I have to admit I made a couple of small adjustments to the two recipes…and I want to mention to cooks reading this that cooking is a constant series of adjustments. You simply do the best you can with what you have, and…a good attitude. I believe that a good attitude (some might say, “love”) is the most important ingredient of all. My old chef-mentor Jack told me once that, “there are 1,000 ways to get the same result.” Jack exaggerated a lot, but there is truth in his words.

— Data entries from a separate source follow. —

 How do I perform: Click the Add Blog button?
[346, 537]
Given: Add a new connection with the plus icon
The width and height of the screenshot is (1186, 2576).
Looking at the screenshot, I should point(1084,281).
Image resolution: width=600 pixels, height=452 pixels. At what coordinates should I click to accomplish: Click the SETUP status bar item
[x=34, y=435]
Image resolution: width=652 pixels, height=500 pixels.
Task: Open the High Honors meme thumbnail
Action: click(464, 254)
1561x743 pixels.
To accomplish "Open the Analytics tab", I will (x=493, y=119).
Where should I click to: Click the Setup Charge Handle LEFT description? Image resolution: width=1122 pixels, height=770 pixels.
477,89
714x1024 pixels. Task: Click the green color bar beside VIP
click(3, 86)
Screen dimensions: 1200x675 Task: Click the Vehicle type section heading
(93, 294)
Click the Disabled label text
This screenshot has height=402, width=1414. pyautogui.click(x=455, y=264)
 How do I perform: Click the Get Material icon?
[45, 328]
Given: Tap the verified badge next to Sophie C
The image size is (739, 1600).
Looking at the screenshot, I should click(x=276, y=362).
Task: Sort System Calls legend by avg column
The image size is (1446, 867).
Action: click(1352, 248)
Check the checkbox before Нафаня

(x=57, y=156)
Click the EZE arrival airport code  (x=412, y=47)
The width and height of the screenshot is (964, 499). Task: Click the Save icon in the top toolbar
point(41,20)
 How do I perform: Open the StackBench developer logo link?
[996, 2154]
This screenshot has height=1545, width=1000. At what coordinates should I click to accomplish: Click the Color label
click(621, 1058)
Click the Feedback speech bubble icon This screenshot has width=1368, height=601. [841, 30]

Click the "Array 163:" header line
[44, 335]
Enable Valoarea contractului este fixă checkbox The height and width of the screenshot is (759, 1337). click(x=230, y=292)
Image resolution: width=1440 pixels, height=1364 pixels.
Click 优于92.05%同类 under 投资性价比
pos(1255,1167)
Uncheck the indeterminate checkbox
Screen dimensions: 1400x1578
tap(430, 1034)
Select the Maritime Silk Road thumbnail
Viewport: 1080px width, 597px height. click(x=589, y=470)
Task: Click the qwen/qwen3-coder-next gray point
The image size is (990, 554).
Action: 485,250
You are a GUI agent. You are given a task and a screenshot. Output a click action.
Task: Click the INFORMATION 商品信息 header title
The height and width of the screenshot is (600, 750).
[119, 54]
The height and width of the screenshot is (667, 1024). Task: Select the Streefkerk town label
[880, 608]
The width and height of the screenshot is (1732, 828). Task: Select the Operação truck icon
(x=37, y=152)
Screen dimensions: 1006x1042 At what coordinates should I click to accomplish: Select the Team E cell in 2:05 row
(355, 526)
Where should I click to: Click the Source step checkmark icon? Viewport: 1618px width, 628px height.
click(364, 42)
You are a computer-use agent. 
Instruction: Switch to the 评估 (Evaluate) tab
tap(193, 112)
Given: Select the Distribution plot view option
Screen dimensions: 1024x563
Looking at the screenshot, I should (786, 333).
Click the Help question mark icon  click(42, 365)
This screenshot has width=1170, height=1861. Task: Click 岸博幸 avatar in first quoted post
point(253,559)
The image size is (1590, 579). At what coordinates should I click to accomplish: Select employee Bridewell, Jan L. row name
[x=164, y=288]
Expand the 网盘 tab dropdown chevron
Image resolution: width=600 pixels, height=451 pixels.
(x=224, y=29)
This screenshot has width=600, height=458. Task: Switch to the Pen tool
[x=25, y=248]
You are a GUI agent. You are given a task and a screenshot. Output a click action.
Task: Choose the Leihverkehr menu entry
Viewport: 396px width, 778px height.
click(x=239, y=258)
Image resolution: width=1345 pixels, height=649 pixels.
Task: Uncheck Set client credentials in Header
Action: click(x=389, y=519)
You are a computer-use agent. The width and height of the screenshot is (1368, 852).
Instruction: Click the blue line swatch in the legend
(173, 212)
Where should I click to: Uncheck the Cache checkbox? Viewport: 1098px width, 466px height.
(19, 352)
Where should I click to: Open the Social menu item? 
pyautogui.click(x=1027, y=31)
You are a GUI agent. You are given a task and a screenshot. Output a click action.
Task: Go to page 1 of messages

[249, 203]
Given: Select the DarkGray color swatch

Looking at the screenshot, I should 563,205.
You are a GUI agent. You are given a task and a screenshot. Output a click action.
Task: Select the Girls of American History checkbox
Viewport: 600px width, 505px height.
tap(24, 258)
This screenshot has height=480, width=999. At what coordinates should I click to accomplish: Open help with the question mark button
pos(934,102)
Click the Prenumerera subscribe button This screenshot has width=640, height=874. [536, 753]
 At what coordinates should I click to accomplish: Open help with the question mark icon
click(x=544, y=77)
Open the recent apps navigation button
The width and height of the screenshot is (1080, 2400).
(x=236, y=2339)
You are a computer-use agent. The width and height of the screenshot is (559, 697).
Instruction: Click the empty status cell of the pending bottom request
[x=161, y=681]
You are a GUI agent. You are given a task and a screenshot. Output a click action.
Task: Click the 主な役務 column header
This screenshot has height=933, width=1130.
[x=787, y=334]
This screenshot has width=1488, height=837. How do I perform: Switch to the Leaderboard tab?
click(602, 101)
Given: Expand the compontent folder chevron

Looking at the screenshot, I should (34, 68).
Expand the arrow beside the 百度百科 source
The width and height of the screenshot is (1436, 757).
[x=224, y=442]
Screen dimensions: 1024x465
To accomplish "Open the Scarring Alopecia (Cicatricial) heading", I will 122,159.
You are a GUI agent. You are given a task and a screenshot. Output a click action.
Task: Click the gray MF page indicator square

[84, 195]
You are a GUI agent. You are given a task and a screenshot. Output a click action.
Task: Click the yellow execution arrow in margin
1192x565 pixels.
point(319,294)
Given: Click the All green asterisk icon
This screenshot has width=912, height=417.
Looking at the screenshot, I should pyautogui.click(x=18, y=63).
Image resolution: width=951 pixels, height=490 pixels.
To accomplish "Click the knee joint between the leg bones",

I didn’t have cumin seeds for the cornbread, but I did have ground cumin. Knowing that the ground cumin would have much more flavor than the seeds, spoon for spoon, I used 1 TB of the ground instead of the 2 TB of the seeds. This worked very well, with the cumin flavor noticeable but not overpowering.

The adjustments I made with the jam recipe were because these two things weren’t mentioned in the procedure section: A) Instead of cooking the whole orange, I cut it into thick slices; and B) I didn’t use the 1 oz of oil mentioned in the ingredients.

 

Details in these two recipes that excited my sensitivities as a chef included:

*The use of fresh corn cut off the cob in the cornbread. I have done this with polenta and I love it. And corn salad and corn salsa are huge favorites of mine. Also, in order to not make a mess when cutting the corn off the cob, I lay the whole ear FLAT on the cutting board. This way, instead of the kernels flying all over the place, like when you hold the ear standing straight up and down, the kernels stay next to the ear…much cleaner.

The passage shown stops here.